Student council member 2: I stay off of Instagram because it can make me feel a little insecure. Everyone looks amazing, but you don't know how many filters people are using.
Student council member 3: Snapchat can be a distraction, so sometimes I turn it off when I need to focus. On the other hand, it's great for staying on top of news.
Chorus of parents: Seriously? The thing with the ghost is good for news?
If you can't beat them, join them. But don't friend them. The consensus on this one was clear. Give your children space or they will rebel. We cannot completely control what they do online and the more we try to, the more they will go undercover.
Student council member 2: It's nice that my mom understands Instagram. I don't really share things with her on it, but sometimes we sit down and look at what my friends are posting together and that's always good for a laugh.
Parent 3: So can I tell my son that he can have Facebook and Instagram but only if he friends me?
Student council member 2: You can say he has to do anything you want, but online he can do whatever he wants. Don't send him into hiding.

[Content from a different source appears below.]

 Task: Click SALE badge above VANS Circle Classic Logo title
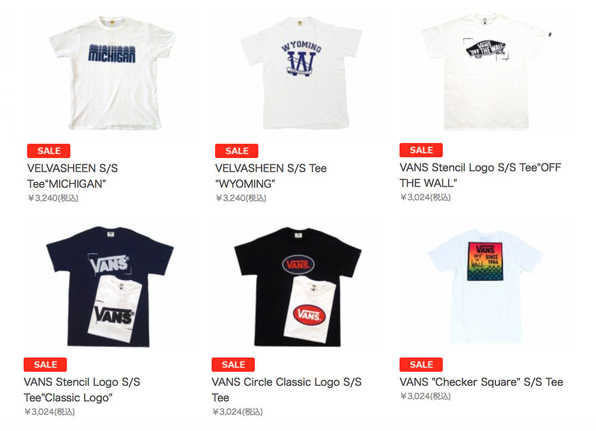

Parent 3: What if I make him post a picture of me once a month with the hashtag awesome mom? Wait, does he need to leave a space between awesome and mom or is it just one word?
Youth value privacy. The students knew more about privacy settings than the rest of us and were adamant about using them. They are also acutely aware of the risk of screenshots going public. They've seen it happen and don't want it to happen to them. They explained to us, though, that it's a good idea to have someone in the know - a parent, cool aunt, or friend - teach children the basics of privacy and safety when they first start to use social media.
Some great advice can come from surprising places.
Student council president: Know what your priorities are and use social media to meet them, not defeat them.